25 septembre 2013
Cour de cassation
Pourvoi n° 12-22.079

Troisième chambre civile

Publié au Bulletin

ECLI:FR:CCASS:2013:C301027

Titres et sommaires

EXPROPRIATION POUR CAUSE D'UTILITE PUBLIQUE - indemnité - fixation - procédure - péremption de l'instance - renvoi après cassation - dispositions applicables - règles spécifiques en matière d'expropriation (non) - procedure civile - instance - péremption - règles spécifiques en matière d'expropriation (non) cassation - juridiction de renvoi - délais de dépôt des écritures - règles spécifiques en matière d'expropriation - portée

Une cour d'appel de renvoi ne peut écarter une demande tendant à voir constater la péremption d'instance résultant de l'article 386 du code de procédure civile au seul motif que les parties ont régularisé leurs premiers mémoires dans les délais prescrits par l'article R. 13-49 du code de l'expropriation pour cause d'utilité publique, qu'après elles ne sont plus tenues à aucune diligence de nature à faire progresser l'instance et que la direction de la procédure ne leur appartient pas, alors que les dispositions de l'article R. 13-49 ne sont pas applicables devant la cour d'appel statuant sur renvoi après cassation

Texte de la décision

LA COUR DE CASSATION, TROISIÈME CHAMBRE CIVILE, a rendu l'arrêt suivant :





Sur le premier moyen :


Vu l'article 386 du code de procédure civile ;


Attendu que l'instance est périmée lorsqu'aucune des parties n'accomplit de diligences pendant deux ans ;


Attendu, selon l'arrêt attaqué (Aix-en-Provence, 1er mars 2012), rendu sur renvoi après cassation (Civ 3e 13 janvier 2009, n° 0721755), que par un jugement du 16 mai 2006, la juridiction de l'expropriation du département de la Haute-Corse a fixé les indemnités devant revenir à Mmes Rose-Marie et Marie-José X..., par suite de l'expropriation, au profit de la Collectivité territoriale de Corse, de deux parcelles leur appartenant ;


Attendu que pour fixer à une certaine somme ces indemnités, l'arrêt retient que s'il ressort de l'article 386 du code de procédure civile que l'instance est périmée lorsqu'aucune des parties n'accomplit de diligences pendant deux ans, en l'espèce les parties ont régularisé leurs premiers mémoires dans les délais prescrits par l'article R. 13-49 du code de l'expropriation pour cause d'utilité publique, de sorte qu'après elles ne sont plus tenues à aucune diligence de nature à faire progresser l'instance et que la direction de la procédure ne leur appartient pas ;


Qu'en statuant ainsi, alors que devant la cour d'appel de renvoi les dispositions de l'article R. 13-49 du code de l'expropriation ne sont pas applicables, la cour d'appel a violé le texte susvisé ;


PAR CES MOTIFS, et sans qu'il y ait lieu de statuer sur les deux autres moyens :


CASSE ET ANNULE, dans toutes ses dispositions, l'arrêt rendu le 1er mars 2012, entre les parties, par la cour d'appel d'Aix-en-Provence ; remet, en conséquence, la cause et les parties dans l'état où elles se trouvaient avant ledit arrêt et, pour être fait droit, les renvoie devant la cour d'appel de Nîmes (chambre des expropriations) ;


Condamne la Collectivité territoriale de Corse aux dépens ;


Vu l'article 700 du code de procédure civile, condamne la Collectivité territoriale de Corse à payer à Mme Marie-Rose X... et à Mme Marie-José X... la somme globale de 1 500 euros ; rejette la demande de la Collectivité territoriale de Corse ;


Dit que sur les diligences du procureur général près la Cour de cassation, le présent arrêt sera transmis pour être transcrit en marge ou à la suite de l'arrêt cassé ;


Ainsi fait et jugé par la Cour de cassation, troisième chambre civile, et prononcé par le président en son audience publique du vingt-cinq septembre deux mille treize.

> [Énoncé du problème A] Rendez sous forme de tableau Markdown les enregistrements compris entre la ligne contenant « This screenshot has width=1325, height=571. » et la ligne contenant « will click(x=656, y=153). », ces deux lignes incluses. Utilisez les colonnes n et Ligne, et omettez les lignes vides.
L'arrêt et les enregistrements proviennent de sources distinctes.

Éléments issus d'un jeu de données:
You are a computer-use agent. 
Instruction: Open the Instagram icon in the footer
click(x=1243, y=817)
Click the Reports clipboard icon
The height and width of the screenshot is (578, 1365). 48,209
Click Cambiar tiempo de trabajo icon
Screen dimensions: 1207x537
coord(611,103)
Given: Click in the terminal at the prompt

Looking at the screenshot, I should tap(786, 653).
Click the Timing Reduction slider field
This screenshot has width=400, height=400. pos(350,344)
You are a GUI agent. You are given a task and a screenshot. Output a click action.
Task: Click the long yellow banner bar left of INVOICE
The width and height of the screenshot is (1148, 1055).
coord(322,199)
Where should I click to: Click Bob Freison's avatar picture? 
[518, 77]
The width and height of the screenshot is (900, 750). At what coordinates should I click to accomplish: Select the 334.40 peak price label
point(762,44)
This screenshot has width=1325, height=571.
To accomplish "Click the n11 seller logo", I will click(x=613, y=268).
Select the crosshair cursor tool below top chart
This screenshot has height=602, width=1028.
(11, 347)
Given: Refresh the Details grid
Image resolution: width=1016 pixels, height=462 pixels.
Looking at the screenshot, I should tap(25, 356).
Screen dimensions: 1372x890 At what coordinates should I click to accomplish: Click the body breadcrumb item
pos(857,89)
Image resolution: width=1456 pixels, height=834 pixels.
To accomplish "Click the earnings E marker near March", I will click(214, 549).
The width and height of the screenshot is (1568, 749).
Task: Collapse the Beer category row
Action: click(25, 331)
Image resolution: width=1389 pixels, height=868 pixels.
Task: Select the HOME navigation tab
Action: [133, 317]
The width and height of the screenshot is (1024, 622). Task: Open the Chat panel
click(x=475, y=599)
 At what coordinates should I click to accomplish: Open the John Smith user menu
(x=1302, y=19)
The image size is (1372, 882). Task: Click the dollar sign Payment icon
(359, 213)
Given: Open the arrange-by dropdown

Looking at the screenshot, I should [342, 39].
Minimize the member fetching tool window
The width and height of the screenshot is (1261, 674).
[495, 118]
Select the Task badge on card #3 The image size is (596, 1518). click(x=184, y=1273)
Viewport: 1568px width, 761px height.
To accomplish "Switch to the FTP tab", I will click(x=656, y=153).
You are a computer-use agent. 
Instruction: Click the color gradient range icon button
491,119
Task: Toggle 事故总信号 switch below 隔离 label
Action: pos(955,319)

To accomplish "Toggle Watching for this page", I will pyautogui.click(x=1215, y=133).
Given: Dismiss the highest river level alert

> [Énoncé du problème B] Poursuivez l'arrêt relatif à l'expropriation en Haute-Corse à partir de l'endroit où il s'interrompt.

> [Réponse finale A]
| n | Ligne |
|---|---|
| 1 | This screenshot has width=1325, height=571. |
| 2 | To accomplish "Click the n11 seller logo", I will click(x=613, y=268). |
| 3 | Select the crosshair cursor tool below top chart |
| 4 | This screenshot has height=602, width=1028. |
| 5 | (11, 347) |
| 6 | Given: Refresh the Details grid |
| 7 | Image resolution: width=1016 pixels, height=462 pixels. |
| 8 | Looking at the screenshot, I should tap(25, 356). |
| 9 | Screen dimensions: 1372x890 At what coordinates should I click to accomplish: Click the body breadcrumb item |
| 10 | pos(857,89) |
| 11 | Image resolution: width=1456 pixels, height=834 pixels. |
| 12 | To accomplish "Click the earnings E marker near March", I will click(214, 549). |
| 13 | The width and height of the screenshot is (1568, 749). |
| 14 | Task: Collapse the Beer category row |
| 15 | Action: click(25, 331) |
| 16 | Image resolution: width=1389 pixels, height=868 pixels. |
| 17 | Task: Select the HOME navigation tab |
| 18 | Action: [133, 317] |
| 19 | The width and height of the screenshot is (1024, 622). Task: Open the Chat panel |
| 20 | click(x=475, y=599) |
| 21 |  At what coordinates should I click to accomplish: Open the John Smith user menu |
| 22 | (x=1302, y=19) |
| 23 | The image size is (1372, 882). Task: Click the dollar sign Payment icon |
| 24 | (359, 213) |
| 25 | Given: Open the arrange-by dropdown |
| 26 | Looking at the screenshot, I should [342, 39]. |
| 27 | Minimize the member fetching tool window |
| 28 | The width and height of the screenshot is (1261, 674). |
| 29 | [495, 118] |
| 30 | Select the Task badge on card #3 The image size is (596, 1518). click(x=184, y=1273) |
| 31 | Viewport: 1568px width, 761px height. |
| 32 | To accomplish "Switch to the FTP tab", I will click(x=656, y=153). |

> [Réponse finale B]
MOYENS ANNEXES au présent arrêt


Moyens produits par Me Spinosi, avocat aux Conseils, pour Mme Marie-Rose X... et Mme Marie-Josée X....


PREMIER MOYEN DE CASSATION


Il est reproché à l'arrêt attaqué d'avoir débouté Mmes X... de leur demande tendant à la péremption d'instance ;


Aux motifs que « Mesdemoiselles X... soutiennent qu'aucun acte de procédure n'a été accompli depuis le mois de novembre 2009, soit depuis plus de deux ans.


Mais s'il ressort de l'article 386 du code de procédure civile que l'instance est périmée lorsqu'aucune des parties n'accomplit de diligences pendant deux ans, en l'espèce, les parties ont régularisé leurs premiers mémoires dans les délais prescrits par l'article R 13-49 du code de l'expropriation, de sorte qu'après elles ne sont plus tenues à aucune diligence de nature à faire progresser l'instance et que la direction de la procédure ne leur appartient pas ;


En conséquence, les intimées seront déboutées de leur demande tendant à voir déclarer la péremption de l'instance » ;


Alors que l'instance est périmée lorsqu'aucune des parties n'accomplit de diligences pendant deux ans ; que ce principe doit nécessairement recevoir application dans la procédure en fixation des indemnités d'expropriation pour cause d'utilité publique, sauf à exposer la partie expropriée aux risques d'une procédure d'indemnisation excessivement longue dont la maîtrise lui échapperait, portant ainsi une atteinte disproportionnée à ses droits à un procès équitable et de propriété ; qu'en l'espèce, en ayant affirmé que, dès lors que les parties à l'instance en indemnisation avaient régularisé leurs premiers mémoires dans les délais prescrits, elles n'étaient plus tenues à aucune diligence de nature à faire progresser l'instance et que la direction de la procédure ne leur appartenait pas, de sorte que cette instance ne pouvait être périmée pour défaut de diligence pendant deux ans, la Cour d'appel a donc violé l'article 386 du Code de Procédure civile, ensemble l'article 6 de la Convention de Sauvegarde des Droits de l'Homme et des Libertés Fondamentales et l'article 1er de son Protocole additionnel n° 1.


DEUXIEME MOYEN DE CASSATION


Il est reproché à l'arrêt attaqué d'avoir déclaré recevables le mémoire et les pièces déposés par la Collectivité Territoriale de Corse le 10 janvier 2012 ;


Aux motifs que « Mesdemoiselles X... concluent à l'irrecevabilité du mémoire déposé par l'autorité expropriante le 10 janvier 2012, sur le fondement de l'article R 13-49 du code de l'expropriation.


Aux termes de l'article R 13-49 du code de l'expropriation, l'appelant doit, à peine de déchéance, déposer ou adresser son mémoire et les documents qu'il entend produire au greffe de la chambre dans un délai de deux mois à compter de l'appel.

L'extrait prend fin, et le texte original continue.